EXERCISE BRIEF:
Rewrite the listing lines between the one containing "You are a GUI" and the one containing "click(x=17, y=565)", inclusive, substituting "screen capture" for "screenshot" and leaving everything else unchanged. Omit the pictures from the output.

RECORDED INFORMATION:
+ + + + + + +
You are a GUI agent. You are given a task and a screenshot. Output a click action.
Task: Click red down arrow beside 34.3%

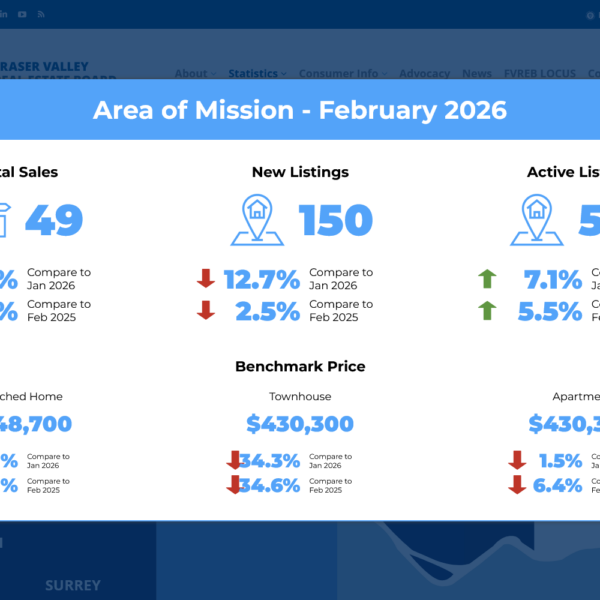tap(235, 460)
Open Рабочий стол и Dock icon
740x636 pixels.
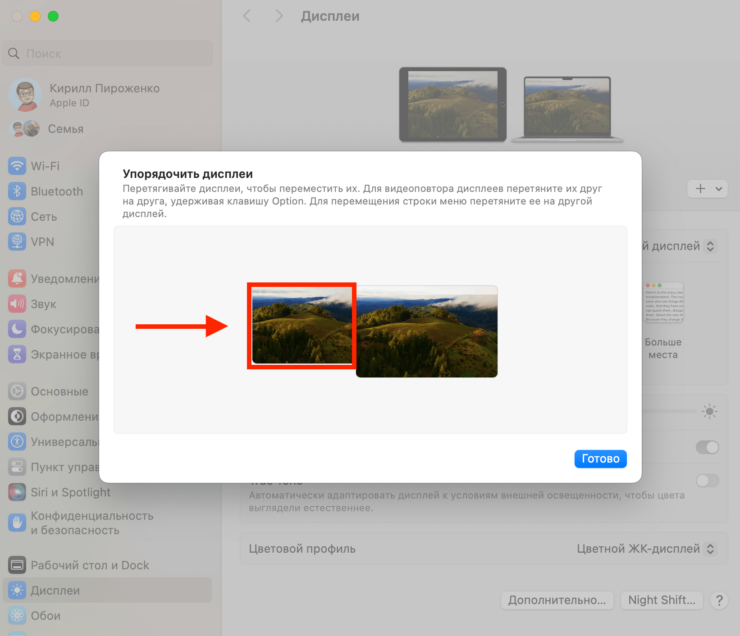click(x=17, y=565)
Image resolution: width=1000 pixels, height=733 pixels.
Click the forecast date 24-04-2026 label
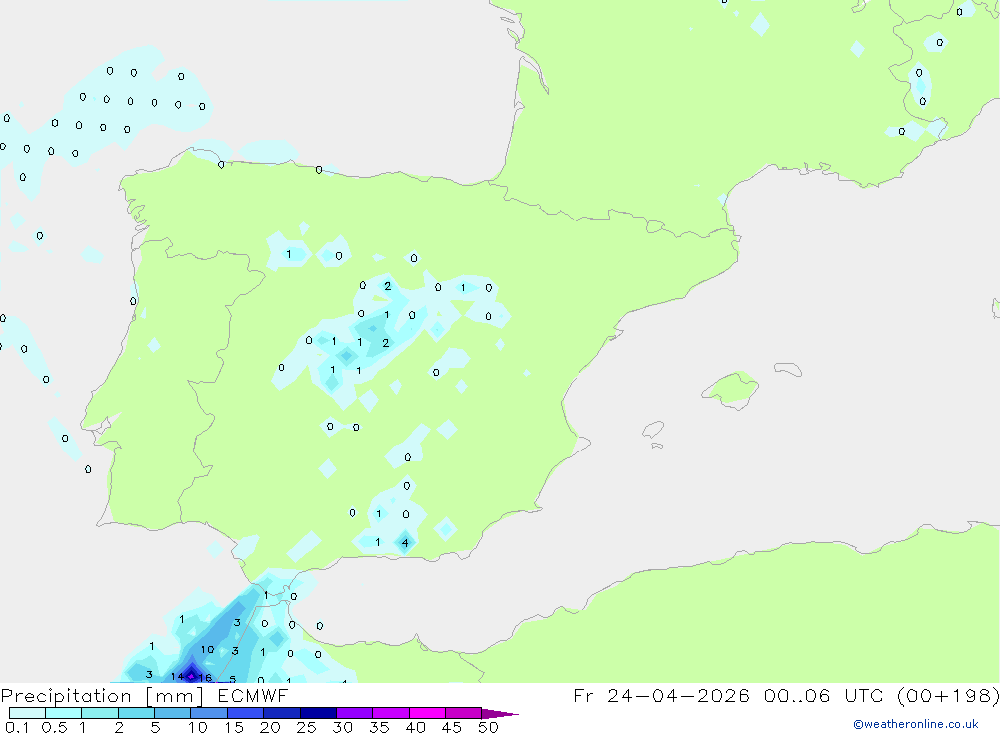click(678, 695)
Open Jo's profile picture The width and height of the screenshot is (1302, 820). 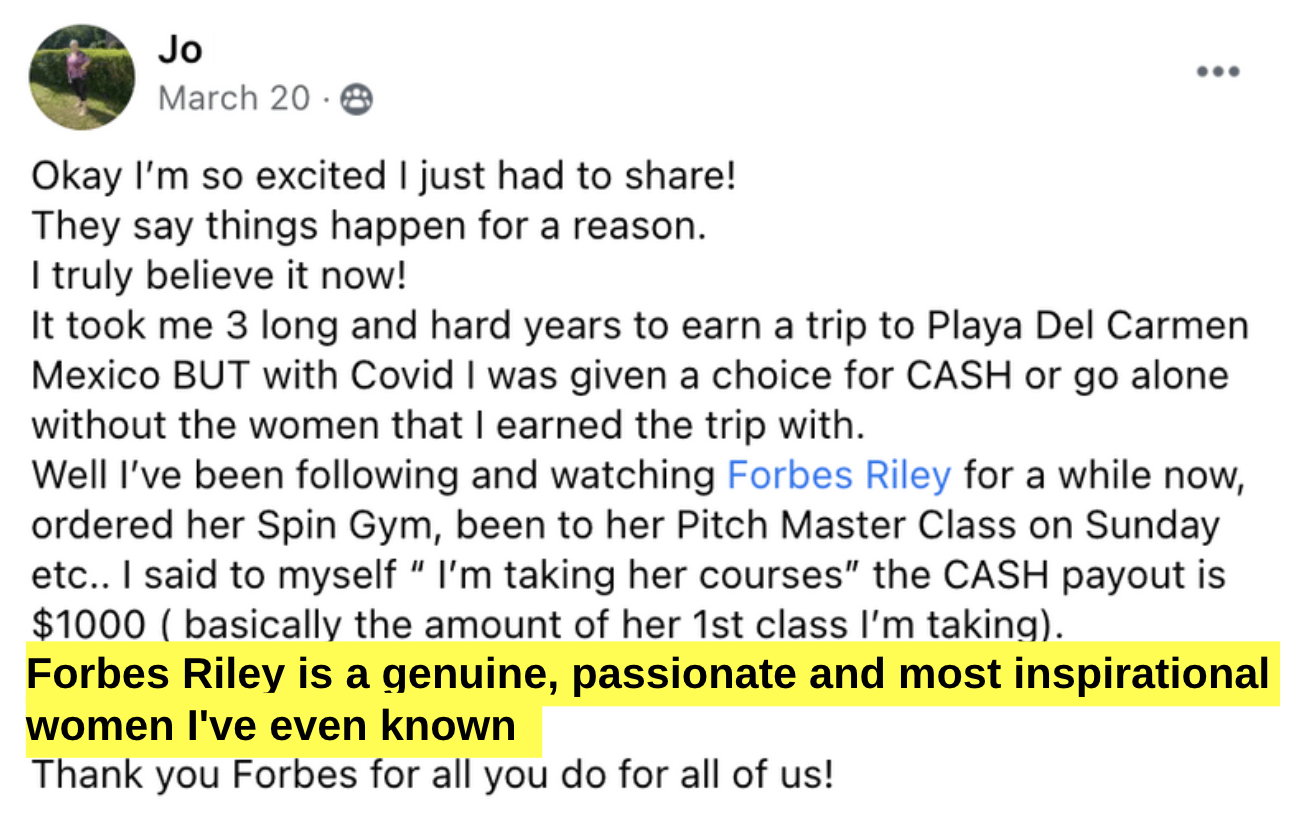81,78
+ + + + + + +
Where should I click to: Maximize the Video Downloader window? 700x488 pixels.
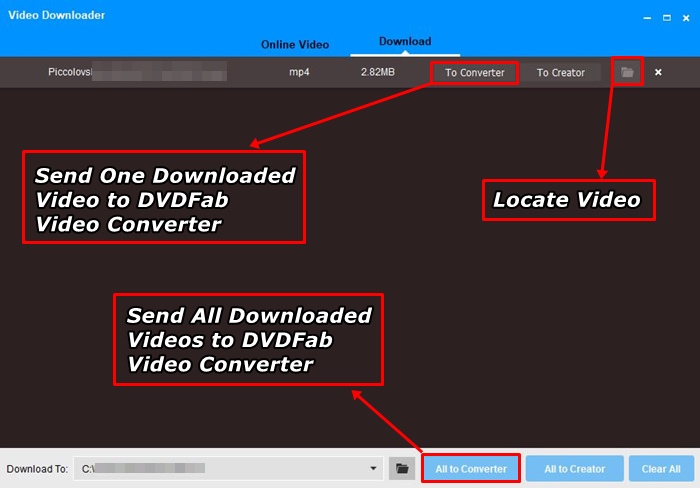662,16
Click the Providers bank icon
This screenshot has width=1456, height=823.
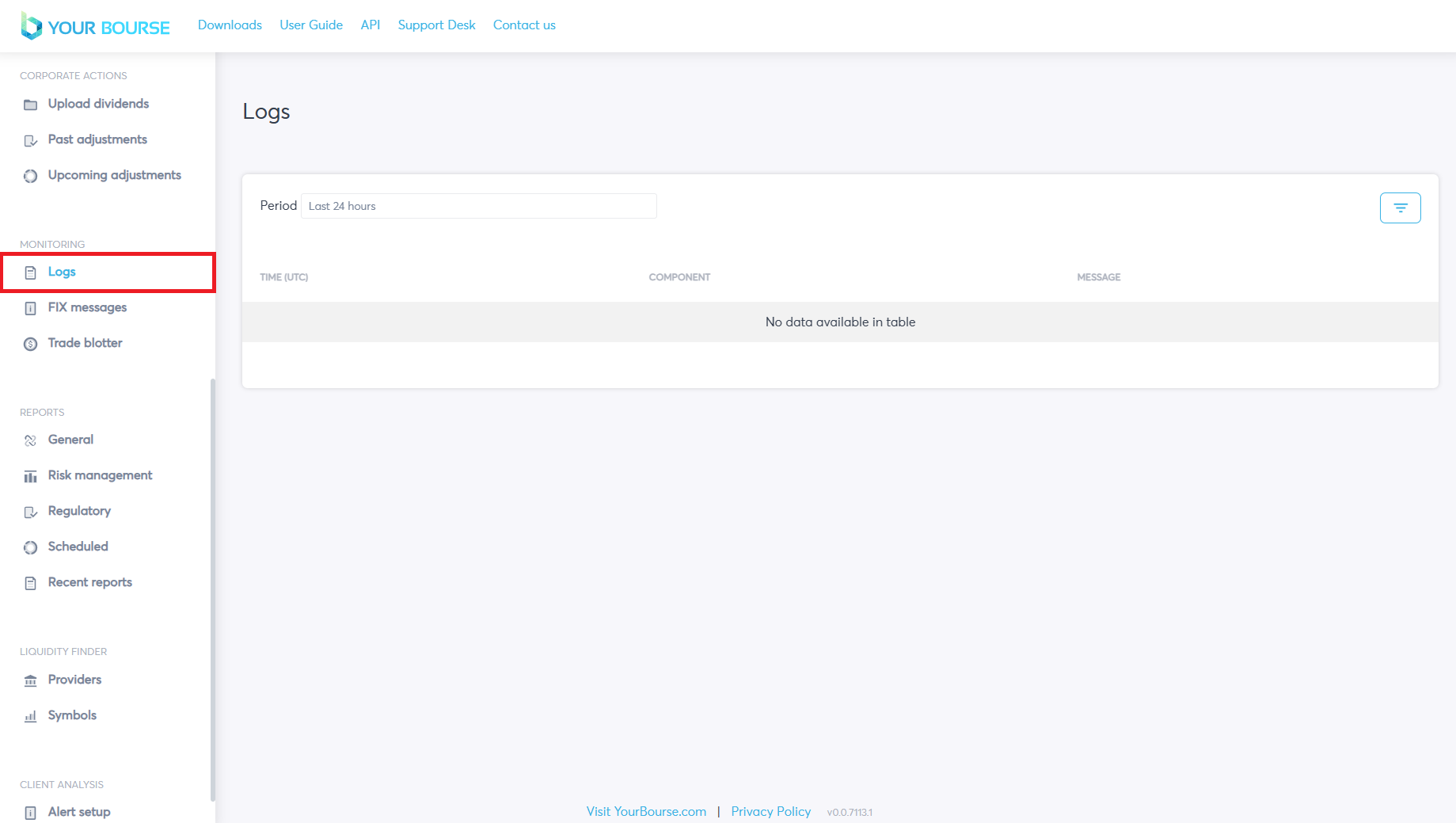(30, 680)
+ + + + + + +
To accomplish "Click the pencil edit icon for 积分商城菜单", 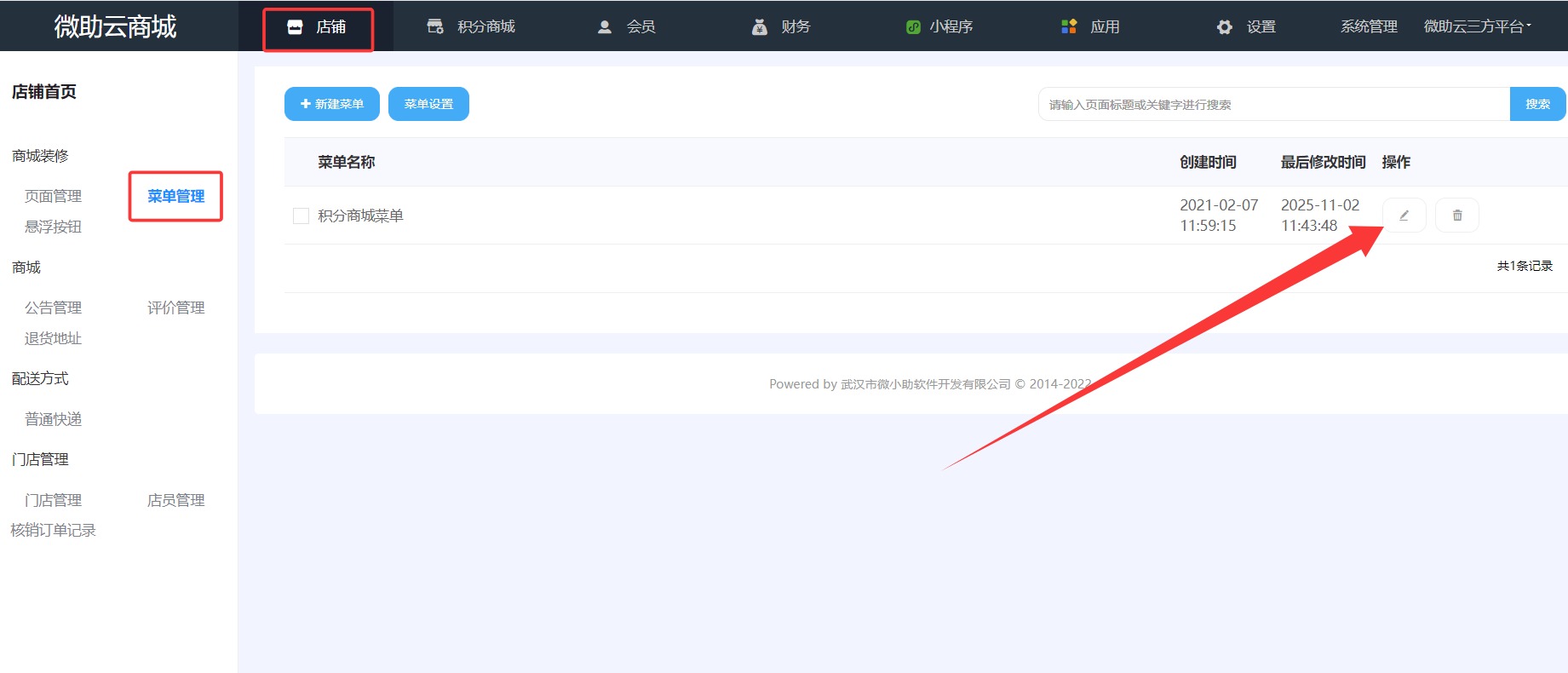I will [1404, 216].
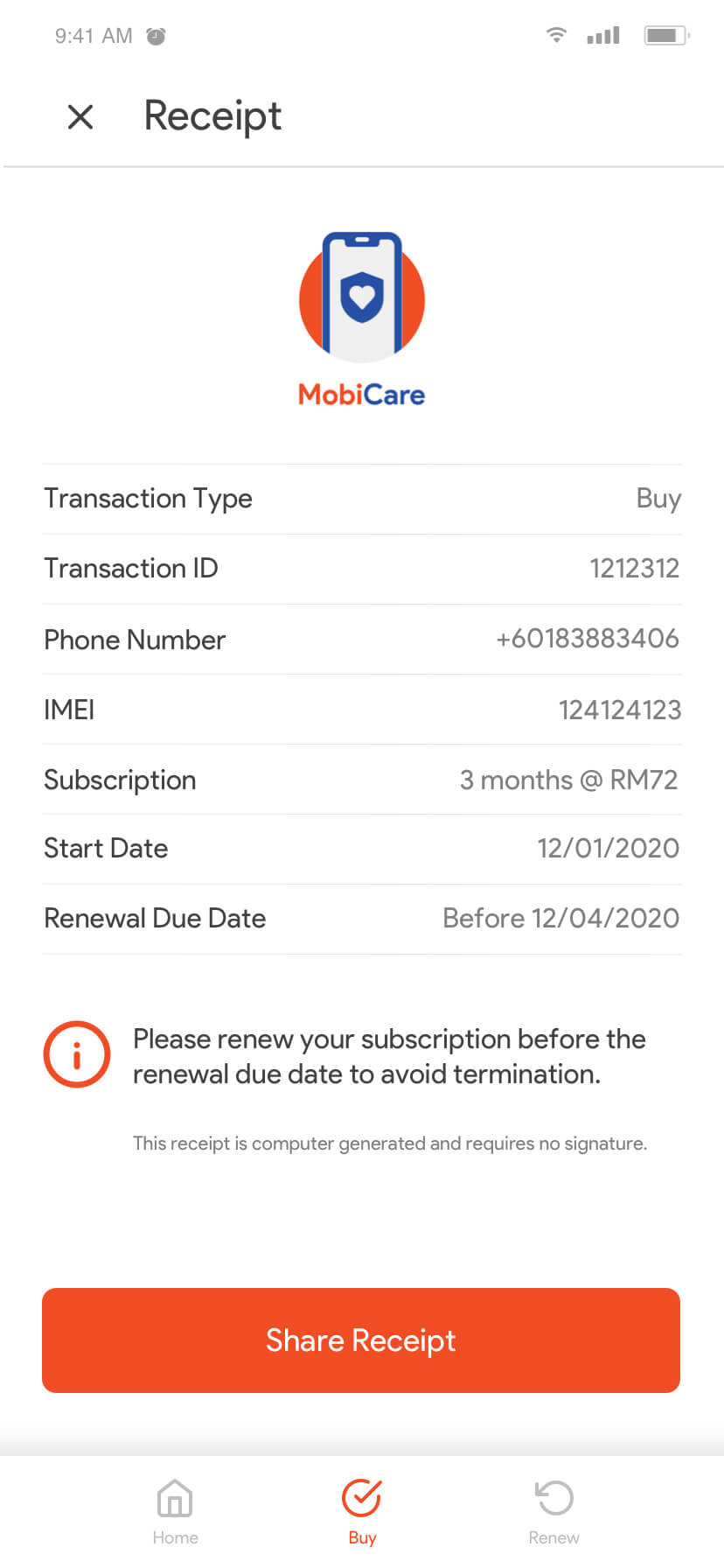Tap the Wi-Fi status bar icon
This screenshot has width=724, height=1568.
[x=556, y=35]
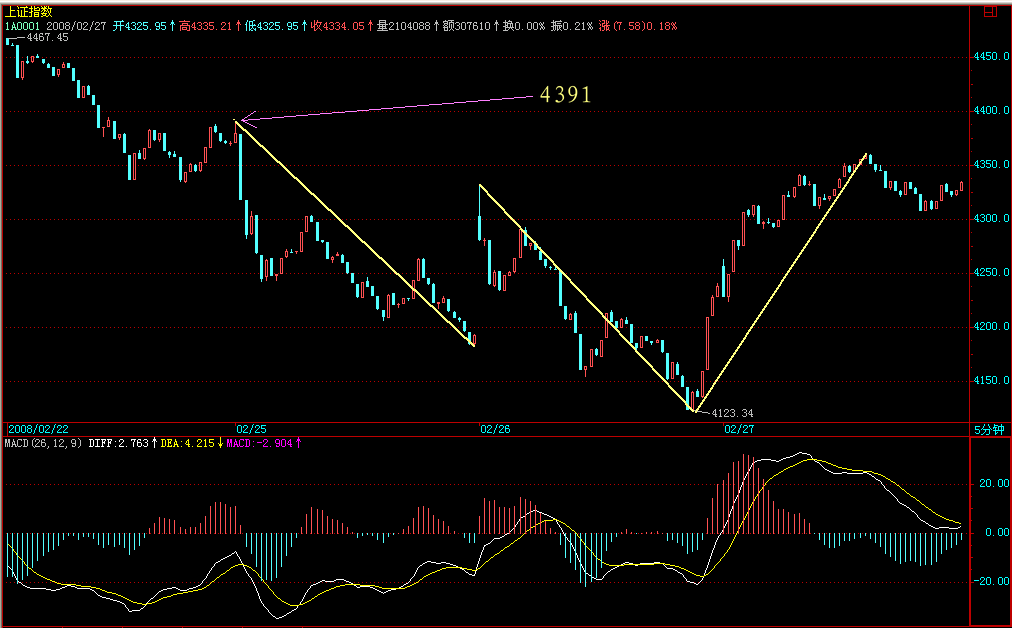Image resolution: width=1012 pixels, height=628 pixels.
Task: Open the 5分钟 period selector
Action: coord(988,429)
+ + + + + + +
COMPLETE RESPONSE:
You are a GUI agent. You are given a task and a screen capture. Output a click action.
Task: Click red down arrow beside 34.3%

tap(235, 460)
Open Рабочий стол и Dock icon
740x636 pixels.
click(x=17, y=565)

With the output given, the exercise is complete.